▶ [EXERCISE TASKS]
• A. From the recollection of the Witherspoon house, write out the passage between "The only time" and "saw her again.", inclusive, word for word.
• B. Write what comes next in the recollection of the Witherspoon house, starting right after its last sentence.

▶ [EXCERPTED TEXT]
+ + + +
I wasn't paying attention to the Witherspoon house that day, but for the next six years after that I walked to school, from my house on 4th Street, along the four blocks on Martin Street (then a dirt road) to the school, and each day passed the Witherspoon house on the northeast corner of Martin and Elm. Nowadays there's a nice house there, and a freeway has cut across and destroyed Martin Street and a neat gully beside it, but in the 1950's the Witherspoon house was unkempt and old, secreted in by high, untrimmed bushes. It was spooky, and would usually be talked about by passing children.
The only time I paid no attention to the Witherspoon house was in my later elementary school years when I happened to walk home alongside a new girl across the road. She was fascinating, cute, quiet but talked a little, saying wonderful things, and I was completely enchanted. With the help of my older brother, I learned that she lived in the apartment above the post office and that her name was Rhonda. But I never saw her again.
+ + + +
[Rows from a screen grounding dataset]

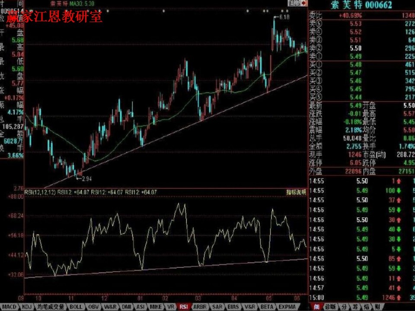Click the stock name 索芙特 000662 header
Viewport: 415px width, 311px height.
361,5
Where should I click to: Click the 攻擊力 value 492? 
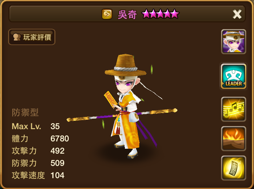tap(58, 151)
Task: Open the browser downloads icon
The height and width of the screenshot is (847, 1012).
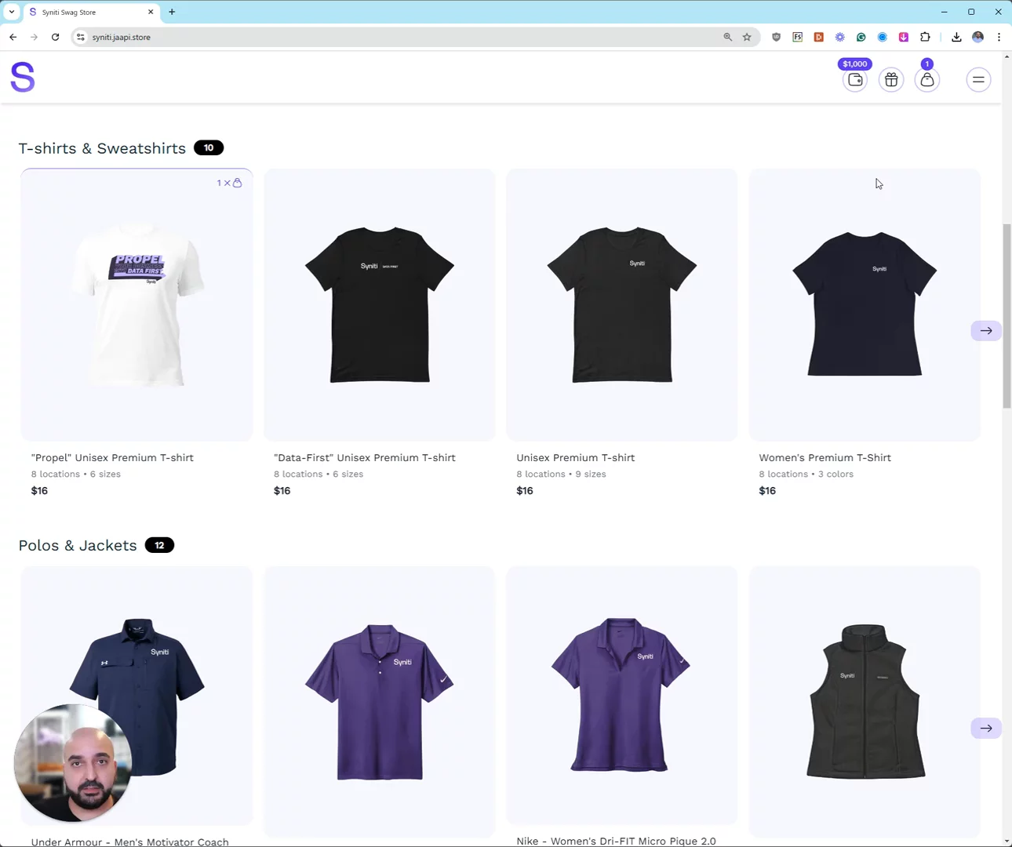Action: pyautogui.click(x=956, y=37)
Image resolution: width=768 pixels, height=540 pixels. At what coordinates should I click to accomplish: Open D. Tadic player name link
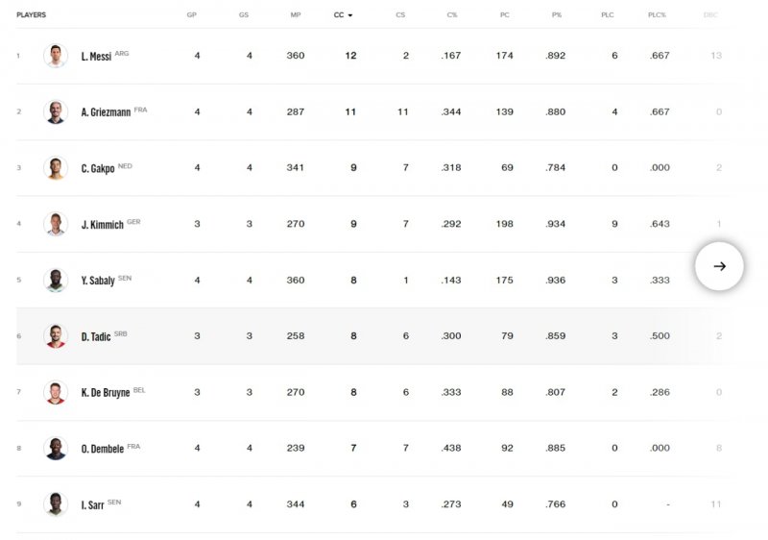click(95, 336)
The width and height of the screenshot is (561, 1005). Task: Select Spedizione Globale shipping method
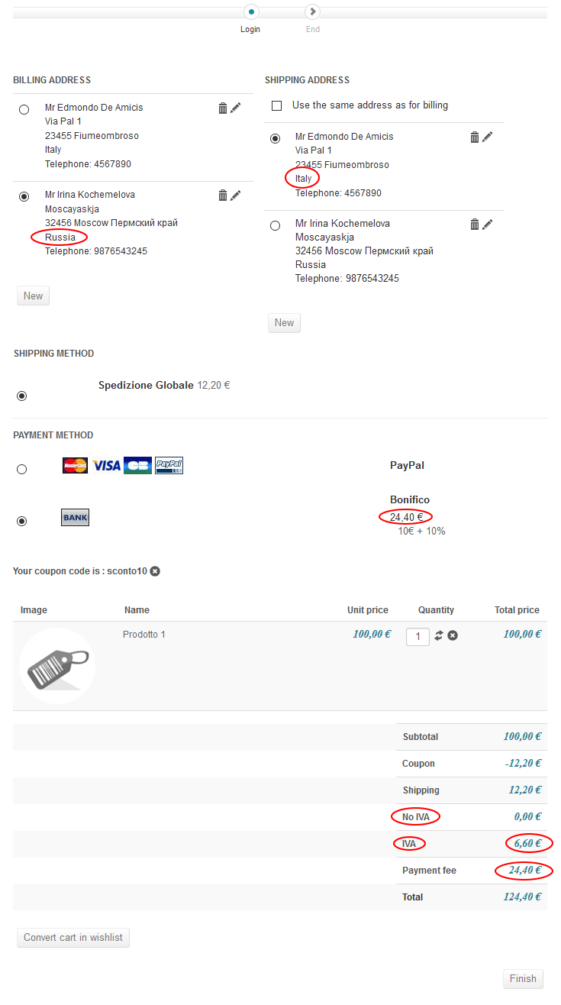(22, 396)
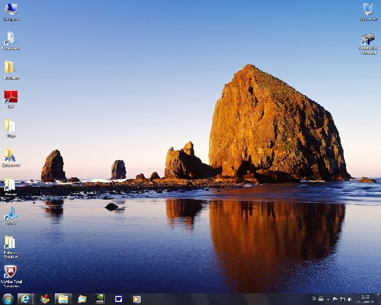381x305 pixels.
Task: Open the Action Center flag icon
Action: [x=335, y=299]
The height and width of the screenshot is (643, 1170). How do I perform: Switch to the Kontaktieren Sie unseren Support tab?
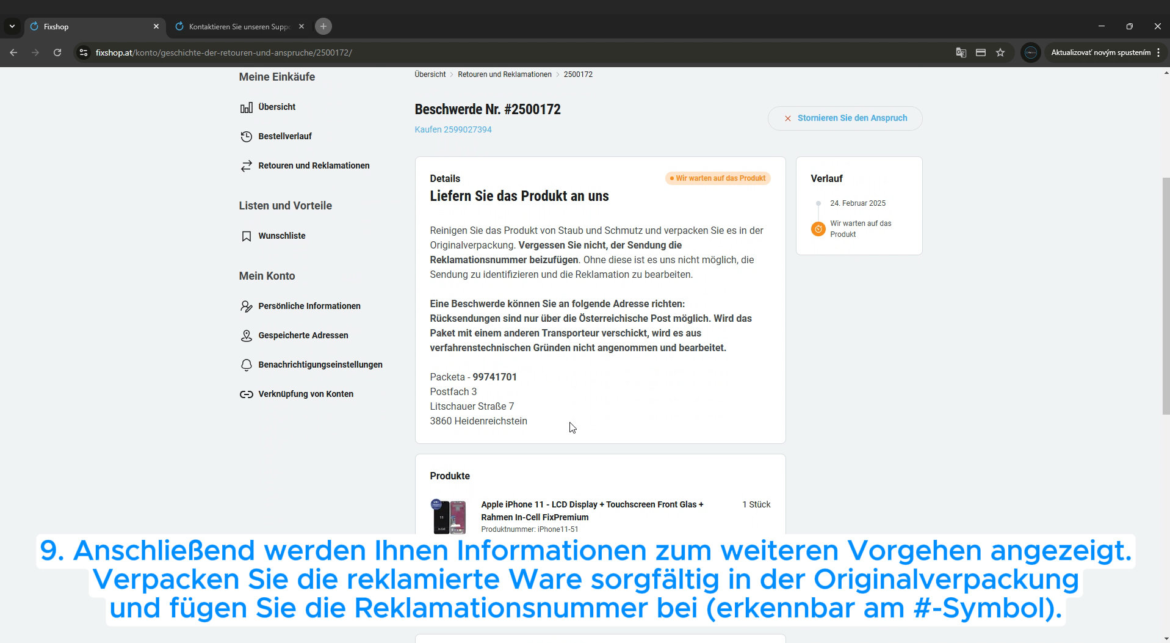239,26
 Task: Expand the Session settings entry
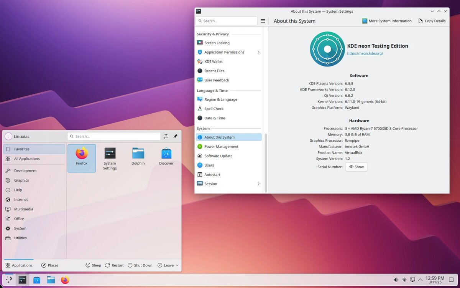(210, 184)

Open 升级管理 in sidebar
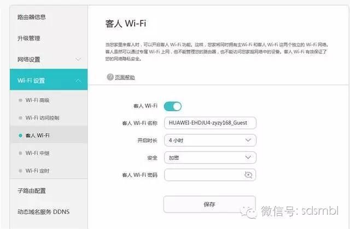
+ + + +
▶ [ANSWERS PER TASK]
• A.
The only time I paid no attention to the Witherspoon house was in my later elementary school years when I happened to walk home alongside a new girl across the road. She was fascinating, cute, quiet but talked a little, saying wonderful things, and I was completely enchanted. With the help of my older brother, I learned that she lived in the apartment above the post office and that her name was Rhonda. But I never saw her again.

• B.
I never did see or meet whoever lived in the Witherspoon house. Most likely the rumor was true that just an old lady lived there. Most likely I would have been afraid of her, too. For some reason I've never forgotten the house. Had it been nicely kept up with its yard well maintained, I never would have noticed it or remembered it. So I'm happy it was the way it was -- the stuff of stories.